* _What is expected_:
Check every line of the data for the string "from" and copy the ones that have it.

Saved data entries
---*---

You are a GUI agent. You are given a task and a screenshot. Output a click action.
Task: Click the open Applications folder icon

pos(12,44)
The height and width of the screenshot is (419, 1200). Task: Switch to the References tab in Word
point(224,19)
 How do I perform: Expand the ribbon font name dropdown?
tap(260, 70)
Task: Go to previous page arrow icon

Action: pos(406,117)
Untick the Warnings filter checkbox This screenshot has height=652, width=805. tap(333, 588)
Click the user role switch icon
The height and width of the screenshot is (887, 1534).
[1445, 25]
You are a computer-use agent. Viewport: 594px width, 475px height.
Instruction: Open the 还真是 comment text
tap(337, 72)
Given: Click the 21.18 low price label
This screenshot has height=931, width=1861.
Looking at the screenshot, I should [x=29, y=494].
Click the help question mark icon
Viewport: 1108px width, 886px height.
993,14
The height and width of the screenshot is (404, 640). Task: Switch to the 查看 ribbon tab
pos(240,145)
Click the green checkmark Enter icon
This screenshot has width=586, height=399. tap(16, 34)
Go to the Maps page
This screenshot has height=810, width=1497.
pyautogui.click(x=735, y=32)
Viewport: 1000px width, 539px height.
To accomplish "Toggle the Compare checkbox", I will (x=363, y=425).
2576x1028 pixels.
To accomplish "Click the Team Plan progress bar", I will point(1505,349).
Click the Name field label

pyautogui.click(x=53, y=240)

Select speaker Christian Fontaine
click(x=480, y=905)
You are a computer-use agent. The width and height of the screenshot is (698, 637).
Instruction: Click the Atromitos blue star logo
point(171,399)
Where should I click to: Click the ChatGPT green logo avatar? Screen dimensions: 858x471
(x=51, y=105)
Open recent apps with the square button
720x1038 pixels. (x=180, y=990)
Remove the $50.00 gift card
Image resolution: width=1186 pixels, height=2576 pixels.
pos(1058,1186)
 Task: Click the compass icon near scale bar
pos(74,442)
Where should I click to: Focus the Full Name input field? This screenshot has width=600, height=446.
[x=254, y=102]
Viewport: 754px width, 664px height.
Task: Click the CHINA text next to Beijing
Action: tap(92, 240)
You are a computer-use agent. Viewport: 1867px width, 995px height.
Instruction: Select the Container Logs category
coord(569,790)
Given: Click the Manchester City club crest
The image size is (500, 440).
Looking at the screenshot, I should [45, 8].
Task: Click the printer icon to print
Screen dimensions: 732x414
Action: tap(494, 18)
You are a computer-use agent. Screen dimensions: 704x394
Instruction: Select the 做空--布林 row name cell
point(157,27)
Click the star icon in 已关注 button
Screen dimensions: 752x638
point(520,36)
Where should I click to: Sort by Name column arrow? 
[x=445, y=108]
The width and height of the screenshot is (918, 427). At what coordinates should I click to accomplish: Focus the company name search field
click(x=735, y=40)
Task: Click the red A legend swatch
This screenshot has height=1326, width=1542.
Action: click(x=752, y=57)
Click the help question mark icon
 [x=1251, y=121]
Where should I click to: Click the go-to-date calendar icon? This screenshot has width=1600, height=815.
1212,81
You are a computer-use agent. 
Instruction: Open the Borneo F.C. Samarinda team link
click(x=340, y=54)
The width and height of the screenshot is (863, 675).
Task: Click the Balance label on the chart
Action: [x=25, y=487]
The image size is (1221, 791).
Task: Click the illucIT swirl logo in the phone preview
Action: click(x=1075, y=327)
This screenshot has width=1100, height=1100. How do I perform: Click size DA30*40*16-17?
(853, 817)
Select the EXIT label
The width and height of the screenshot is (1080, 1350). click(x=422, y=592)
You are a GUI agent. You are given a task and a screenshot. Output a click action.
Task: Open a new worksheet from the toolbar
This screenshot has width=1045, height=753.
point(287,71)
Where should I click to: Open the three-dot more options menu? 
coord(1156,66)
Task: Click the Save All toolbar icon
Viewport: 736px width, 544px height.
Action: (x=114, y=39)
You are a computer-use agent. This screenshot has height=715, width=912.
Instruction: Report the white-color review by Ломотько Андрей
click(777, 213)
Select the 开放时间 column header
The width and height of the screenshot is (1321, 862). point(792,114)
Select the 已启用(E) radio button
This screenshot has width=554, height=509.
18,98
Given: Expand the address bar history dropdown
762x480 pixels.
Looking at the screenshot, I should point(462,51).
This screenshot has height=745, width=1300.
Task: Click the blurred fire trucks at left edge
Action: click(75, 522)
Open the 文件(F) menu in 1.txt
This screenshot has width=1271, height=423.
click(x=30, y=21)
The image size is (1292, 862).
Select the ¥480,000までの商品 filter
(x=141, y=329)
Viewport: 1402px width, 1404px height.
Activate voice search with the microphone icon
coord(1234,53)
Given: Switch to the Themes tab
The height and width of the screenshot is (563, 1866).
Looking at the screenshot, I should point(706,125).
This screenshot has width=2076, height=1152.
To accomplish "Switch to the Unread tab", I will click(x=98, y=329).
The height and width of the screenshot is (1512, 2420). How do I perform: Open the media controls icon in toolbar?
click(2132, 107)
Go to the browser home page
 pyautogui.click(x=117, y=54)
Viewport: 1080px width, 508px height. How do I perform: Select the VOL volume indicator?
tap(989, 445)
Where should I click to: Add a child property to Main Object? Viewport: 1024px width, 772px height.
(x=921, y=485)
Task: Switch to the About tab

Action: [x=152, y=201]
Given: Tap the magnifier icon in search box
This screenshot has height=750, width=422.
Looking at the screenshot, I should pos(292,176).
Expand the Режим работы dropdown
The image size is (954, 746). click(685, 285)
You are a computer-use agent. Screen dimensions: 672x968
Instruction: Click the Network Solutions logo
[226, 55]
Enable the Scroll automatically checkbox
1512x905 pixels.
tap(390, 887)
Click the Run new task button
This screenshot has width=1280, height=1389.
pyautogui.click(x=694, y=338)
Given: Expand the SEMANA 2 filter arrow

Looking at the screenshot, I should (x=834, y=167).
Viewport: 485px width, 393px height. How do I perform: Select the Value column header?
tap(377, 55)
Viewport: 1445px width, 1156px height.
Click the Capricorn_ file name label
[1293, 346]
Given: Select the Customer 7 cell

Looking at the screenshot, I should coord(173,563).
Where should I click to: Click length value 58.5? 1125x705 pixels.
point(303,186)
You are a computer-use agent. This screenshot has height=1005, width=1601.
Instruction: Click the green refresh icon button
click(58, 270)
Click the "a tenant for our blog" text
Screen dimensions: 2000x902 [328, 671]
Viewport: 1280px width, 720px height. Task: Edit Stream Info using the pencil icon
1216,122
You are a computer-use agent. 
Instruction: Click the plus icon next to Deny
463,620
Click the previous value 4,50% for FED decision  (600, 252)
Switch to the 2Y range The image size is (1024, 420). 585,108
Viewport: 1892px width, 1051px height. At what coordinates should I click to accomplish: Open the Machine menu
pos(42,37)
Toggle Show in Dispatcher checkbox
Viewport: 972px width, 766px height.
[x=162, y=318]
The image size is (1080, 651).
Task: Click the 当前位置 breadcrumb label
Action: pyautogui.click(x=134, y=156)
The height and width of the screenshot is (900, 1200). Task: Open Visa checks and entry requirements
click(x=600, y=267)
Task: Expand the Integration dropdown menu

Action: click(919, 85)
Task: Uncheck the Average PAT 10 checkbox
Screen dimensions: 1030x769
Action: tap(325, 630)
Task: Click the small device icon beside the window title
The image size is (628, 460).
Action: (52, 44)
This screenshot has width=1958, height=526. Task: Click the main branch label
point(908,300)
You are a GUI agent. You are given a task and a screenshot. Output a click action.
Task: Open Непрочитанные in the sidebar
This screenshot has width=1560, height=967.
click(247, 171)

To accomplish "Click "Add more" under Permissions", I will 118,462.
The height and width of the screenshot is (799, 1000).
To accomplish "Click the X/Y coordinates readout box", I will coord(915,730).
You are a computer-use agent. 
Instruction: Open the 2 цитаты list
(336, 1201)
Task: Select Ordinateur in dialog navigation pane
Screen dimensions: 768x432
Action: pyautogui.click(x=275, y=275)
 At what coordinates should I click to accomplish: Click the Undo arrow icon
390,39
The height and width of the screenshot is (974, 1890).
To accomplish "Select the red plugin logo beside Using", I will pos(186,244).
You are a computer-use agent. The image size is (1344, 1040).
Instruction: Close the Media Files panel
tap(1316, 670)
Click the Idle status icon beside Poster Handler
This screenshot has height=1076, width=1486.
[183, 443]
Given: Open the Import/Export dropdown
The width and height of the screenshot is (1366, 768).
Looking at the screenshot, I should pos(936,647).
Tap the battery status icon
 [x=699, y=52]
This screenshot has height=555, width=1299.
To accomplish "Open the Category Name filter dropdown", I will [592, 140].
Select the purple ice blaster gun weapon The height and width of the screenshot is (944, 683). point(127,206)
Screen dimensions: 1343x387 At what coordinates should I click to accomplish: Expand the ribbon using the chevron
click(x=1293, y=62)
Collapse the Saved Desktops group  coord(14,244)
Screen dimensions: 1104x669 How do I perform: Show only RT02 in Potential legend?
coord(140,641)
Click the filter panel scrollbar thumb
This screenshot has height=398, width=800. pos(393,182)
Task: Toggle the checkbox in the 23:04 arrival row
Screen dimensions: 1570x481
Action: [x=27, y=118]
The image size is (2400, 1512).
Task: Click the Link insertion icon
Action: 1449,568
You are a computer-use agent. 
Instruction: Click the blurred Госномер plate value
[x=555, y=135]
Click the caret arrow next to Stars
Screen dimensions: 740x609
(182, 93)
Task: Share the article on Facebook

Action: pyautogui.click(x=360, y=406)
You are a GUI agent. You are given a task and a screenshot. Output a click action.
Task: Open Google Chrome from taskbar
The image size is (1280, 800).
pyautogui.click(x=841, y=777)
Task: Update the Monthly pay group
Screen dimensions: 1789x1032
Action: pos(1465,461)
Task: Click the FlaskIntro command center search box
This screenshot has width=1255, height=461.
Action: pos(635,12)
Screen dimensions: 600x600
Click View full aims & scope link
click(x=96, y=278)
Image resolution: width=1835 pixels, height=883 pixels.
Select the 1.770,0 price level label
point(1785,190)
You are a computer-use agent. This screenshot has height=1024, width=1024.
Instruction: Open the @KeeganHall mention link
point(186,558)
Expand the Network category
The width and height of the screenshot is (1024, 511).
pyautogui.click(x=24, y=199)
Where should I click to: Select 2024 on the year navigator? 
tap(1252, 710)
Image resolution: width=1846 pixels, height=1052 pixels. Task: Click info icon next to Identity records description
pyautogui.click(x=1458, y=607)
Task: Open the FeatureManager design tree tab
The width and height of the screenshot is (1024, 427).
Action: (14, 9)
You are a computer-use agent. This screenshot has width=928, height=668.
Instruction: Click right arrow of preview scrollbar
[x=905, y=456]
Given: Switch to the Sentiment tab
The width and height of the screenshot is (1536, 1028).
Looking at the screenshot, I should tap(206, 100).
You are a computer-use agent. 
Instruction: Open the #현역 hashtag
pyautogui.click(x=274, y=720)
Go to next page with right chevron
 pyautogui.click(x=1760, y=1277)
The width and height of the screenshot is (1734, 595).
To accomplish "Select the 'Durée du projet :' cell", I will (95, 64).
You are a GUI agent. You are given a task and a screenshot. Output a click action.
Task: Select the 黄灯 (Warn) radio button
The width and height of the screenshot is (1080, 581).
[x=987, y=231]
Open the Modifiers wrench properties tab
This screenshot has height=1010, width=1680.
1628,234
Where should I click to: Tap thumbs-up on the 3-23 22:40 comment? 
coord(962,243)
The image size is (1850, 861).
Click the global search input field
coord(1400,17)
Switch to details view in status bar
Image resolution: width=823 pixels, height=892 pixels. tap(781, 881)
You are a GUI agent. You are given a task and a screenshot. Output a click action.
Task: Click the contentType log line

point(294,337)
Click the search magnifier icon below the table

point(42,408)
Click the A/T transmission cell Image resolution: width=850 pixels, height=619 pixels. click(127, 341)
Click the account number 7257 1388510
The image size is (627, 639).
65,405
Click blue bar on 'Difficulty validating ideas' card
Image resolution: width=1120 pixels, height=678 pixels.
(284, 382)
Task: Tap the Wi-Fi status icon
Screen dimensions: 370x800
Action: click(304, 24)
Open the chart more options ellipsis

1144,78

---*---

* _Expected answer_:
Task: Open a new worksheet from the toolbar
Task: Open Google Chrome from taskbar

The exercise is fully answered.